POSTERS allow for the presentation of current research efforts and the discussion of preliminary results with the Digital Forensics Community. Consequently, posters can include early results, brief demonstration of a prototype or can outline research ideas. Posters will be available on the website and authors have the opportunity to present during breaks.
WORKSHOPS / TUTORIALS can be 2 to 4 hours (please indicate) and typically include hands-on participation by attendees, allowing for an in-depth, detailed exploration of tools and techniques of interest to DFRWS attendees. Workshops can cover state-of-the-art research projects, useful tips and techniques for standard tools, or most anything that DFRWS attendees would consider beneficial. While commercial tools can be used, these workshops or tutorials should NOT be thinly-veiled commercial advertisements. DFRWS will provide one free conference registration for each workshop accepted.
PANEL PROPOSALS should be one to three pages and clearly describe the topic, its relevance, and a list of potential panelists including their biographies (short). Panels will be evaluated based on the topic relevance and diversity of the panelists.
Submission Information
All submissions must be submitted through the EasyChair site at https://easychair.org/my/conference?conf=dfrwseu2021. Submissions must be in PDF format and follow the submission criteria and guidelines (https://dfrws.org/submission-criteria-eu/). Organizers may reject work that does not follow the listed criteria.
Contact Information
For questions related to paper, presentation, and demo submissions, please send email to: eu-papers <at> dfrws <dot> org
For questions about workshop/tutorial proposals, please send email to: eu-workshops <at> dfrws <dot> org
For questions related to the organisation of DFRWS EU 2021 please send email to: eu <at> dfrws <dot> org
Student Scholarship and Award Program
DFRWS continues its outreach to students studying digital forensics. DFRWS and its sponsors will award one or more Scholarships each year to students (first author) who present their accepted research papers. One scholarship will be awarded to the Best Student Research Paper awardee. More scholarships may be awarded, depending on sponsorship funding each year. Exact award amounts will vary, but usually cover at least registration expenses. DFRWS will notify the recipient of the Best Student Research Paper award on or before the conference registration deadline. Other awards (e.g. industry sponsored awards for research in specific topic areas) may be awarded after the registration deadline and are fully contingent on scholarship sponsorship by industry each year. Refer to the website for further details regarding eligibility, funding and selection (Student Scholarship & Award Program).
Topics of Interest
DFRWS welcomes new perspectives that push the envelope of what is currently possible in digital forensics. Potential topics to be addressed by submissions include, but are not limited to:
- Machine learning and data mining for digital evidence extraction/query
- Social networking analysis and OSINT (Open Source Intelligence)

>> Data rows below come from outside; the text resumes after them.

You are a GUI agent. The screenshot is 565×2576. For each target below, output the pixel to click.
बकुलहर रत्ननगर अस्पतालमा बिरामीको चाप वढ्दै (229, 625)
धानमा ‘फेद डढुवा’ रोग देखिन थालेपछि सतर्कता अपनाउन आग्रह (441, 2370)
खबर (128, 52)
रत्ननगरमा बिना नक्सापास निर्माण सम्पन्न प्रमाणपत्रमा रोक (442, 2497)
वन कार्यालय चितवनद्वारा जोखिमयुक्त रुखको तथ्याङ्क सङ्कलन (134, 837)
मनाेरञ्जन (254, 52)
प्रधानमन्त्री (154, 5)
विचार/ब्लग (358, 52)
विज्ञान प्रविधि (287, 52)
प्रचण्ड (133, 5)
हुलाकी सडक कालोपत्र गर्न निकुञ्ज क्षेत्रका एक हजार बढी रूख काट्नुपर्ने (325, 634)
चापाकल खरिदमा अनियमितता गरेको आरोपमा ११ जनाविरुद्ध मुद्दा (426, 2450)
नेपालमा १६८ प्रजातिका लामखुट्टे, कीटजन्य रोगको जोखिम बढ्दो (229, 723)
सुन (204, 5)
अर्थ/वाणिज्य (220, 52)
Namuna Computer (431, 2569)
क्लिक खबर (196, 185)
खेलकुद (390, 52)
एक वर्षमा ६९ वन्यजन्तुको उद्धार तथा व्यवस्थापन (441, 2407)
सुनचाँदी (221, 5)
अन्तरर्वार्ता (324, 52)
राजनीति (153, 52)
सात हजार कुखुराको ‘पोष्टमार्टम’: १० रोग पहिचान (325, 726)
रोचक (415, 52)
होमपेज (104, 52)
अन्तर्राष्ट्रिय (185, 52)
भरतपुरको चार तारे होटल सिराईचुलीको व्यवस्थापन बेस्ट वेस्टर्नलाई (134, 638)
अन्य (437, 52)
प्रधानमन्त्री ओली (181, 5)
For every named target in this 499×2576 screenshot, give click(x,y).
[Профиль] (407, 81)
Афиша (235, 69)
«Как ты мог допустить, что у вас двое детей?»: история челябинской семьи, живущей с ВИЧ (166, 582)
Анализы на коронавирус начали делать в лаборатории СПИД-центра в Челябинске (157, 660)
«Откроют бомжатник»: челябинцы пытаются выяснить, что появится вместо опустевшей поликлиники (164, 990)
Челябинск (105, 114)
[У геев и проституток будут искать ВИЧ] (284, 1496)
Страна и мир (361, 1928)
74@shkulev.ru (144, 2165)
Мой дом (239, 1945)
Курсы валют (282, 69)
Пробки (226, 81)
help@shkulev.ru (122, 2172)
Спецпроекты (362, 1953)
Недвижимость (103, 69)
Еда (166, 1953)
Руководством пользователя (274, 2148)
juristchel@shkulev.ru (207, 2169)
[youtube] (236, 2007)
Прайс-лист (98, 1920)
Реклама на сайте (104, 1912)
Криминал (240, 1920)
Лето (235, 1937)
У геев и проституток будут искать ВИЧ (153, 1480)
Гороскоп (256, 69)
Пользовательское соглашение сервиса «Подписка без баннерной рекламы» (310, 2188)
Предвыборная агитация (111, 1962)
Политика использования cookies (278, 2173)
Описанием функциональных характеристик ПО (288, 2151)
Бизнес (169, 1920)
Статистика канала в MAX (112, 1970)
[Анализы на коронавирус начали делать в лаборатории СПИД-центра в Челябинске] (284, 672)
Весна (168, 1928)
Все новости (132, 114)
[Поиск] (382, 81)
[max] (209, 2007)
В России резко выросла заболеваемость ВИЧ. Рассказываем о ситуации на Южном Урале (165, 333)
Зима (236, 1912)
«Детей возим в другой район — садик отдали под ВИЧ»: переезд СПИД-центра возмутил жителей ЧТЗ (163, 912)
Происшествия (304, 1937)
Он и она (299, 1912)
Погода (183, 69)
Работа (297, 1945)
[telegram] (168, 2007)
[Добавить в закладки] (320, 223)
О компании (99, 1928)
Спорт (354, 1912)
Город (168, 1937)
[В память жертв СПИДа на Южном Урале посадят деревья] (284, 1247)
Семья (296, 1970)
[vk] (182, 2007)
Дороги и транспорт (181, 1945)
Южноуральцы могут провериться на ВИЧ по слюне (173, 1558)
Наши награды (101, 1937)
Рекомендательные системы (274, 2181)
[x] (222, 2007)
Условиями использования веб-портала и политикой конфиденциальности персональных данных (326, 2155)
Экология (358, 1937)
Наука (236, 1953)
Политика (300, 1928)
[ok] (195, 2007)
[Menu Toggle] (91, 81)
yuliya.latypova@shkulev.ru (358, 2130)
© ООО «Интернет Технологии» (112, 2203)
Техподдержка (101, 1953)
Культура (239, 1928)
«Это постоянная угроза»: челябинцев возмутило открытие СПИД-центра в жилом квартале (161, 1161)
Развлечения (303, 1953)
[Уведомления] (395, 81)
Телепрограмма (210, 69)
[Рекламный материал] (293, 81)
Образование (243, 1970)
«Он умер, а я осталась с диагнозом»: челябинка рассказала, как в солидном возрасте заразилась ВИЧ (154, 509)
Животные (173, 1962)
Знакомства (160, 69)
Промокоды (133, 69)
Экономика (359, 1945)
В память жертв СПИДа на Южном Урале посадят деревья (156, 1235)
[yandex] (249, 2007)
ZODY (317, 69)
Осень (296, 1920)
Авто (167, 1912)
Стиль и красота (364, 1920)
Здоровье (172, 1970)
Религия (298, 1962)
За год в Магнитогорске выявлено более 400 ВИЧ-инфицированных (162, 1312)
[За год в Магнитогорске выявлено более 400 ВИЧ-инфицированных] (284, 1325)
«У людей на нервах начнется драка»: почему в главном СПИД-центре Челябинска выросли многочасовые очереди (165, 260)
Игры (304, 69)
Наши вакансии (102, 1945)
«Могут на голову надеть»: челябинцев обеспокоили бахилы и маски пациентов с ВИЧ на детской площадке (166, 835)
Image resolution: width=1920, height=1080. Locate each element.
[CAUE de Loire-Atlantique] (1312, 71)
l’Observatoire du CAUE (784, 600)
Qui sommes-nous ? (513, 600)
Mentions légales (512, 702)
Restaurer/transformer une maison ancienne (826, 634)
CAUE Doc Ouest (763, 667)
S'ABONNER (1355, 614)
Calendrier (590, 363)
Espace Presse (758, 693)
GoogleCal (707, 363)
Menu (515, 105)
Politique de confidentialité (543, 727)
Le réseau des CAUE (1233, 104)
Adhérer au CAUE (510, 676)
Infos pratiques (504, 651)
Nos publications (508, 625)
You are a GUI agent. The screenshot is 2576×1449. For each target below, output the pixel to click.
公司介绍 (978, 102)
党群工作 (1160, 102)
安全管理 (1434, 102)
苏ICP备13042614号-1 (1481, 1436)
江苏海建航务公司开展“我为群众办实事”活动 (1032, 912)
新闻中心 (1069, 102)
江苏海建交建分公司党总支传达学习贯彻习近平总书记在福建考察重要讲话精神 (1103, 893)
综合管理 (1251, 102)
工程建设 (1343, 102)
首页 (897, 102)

- Malware and targeted attacks (analysis and attribution)
- Forensics analysis and visualization of Big Data
- Non-traditional forensic scenarios / contexts
- Network and distributed system forensics
- Mobile and embedded device forensics
- Cloud and virtualized environments
- Vehicle forensics (e.g., drones, cars)
- SCADA / industrial control systems
- Covert channels (e.g. TOR, VPN)
- Implanted medical devices
- Smart power grids
- Smart buildings
- Virtual currency
- Digital forensic preparedness / readiness
- Digital investigation case management
- Digital evidence sharing and exchange
- Digital forensic triage / survey
- Digital forensic tool validation
- Event reconstruction methods and tools
- Digital evidence and the law
- Case studies and trend reports
- Anti-forensics and anti-anti-forensics
Deadlines
| Date | Event |
|---|---|
| February 28, 2021 | Poster Proposals Submission Deadline |
Committees
Organizing Committee
Conference Chair
Mark Scanlon, Ph.D. (University College Dublin)
Conference Co-Chair
Chris Hargreaves, Ph.D. (University of Oxford)
Conference Co-Chair
Thomas Souvignet, Ph.D. (University of Lausanne)
Technology Chair
Felix Freiling, Ph.D.
Program Chair
Frank Breitinger, Ph.D. (University of Liechtenstein)
Program Vice Chair
John Sheppard, Ph.D. (Waterford Institute of Technology)
Chief Organizational Officer
Daryl Pfeif (Digital Forensics Solutions and DFRWS)
Local Arrangements Chair
Scar de Courcier (Forensic Focus)
Workshop Chair
Pavel Gladyshev, Ph.D. (University College Dublin)
Workshop Vice Chair
Robert Jan Mora
Forensic Challenge Chair
Eoghan Casey, Ph.D. (University of Lausanne)
Proceedings Co-Chair
Jan-Niclas Hilgert
Proceedings Co-Chair
Babak Habibnia, Ph.D. (University College Dublin)
Poster Chair
Jens-Petter Sandvik (Norwegian University of Technology and Science)
Poster Co-Chair
Maike Raphael
Web Chair
Mark Scanlon
Social Media Chair
Aikaterini Kanta
Outreach Chair
Scar de Courcier (Forensic Focus)
Keynote Co-Chair
Bruce Nikkel, Ph.D. (BFH)
Keynote Co-Chair
Robert Jan Mora
Birds of a Feather Chair
Frank Adelstein, Ph.D.
Panel Session Chair
Eoghan Casey, Ph.D. (University of Lausanne)
Sponsorship Co-Chair
David-Olivier Jaquet-Chiffelle, Ph.D. (University of Lausanne)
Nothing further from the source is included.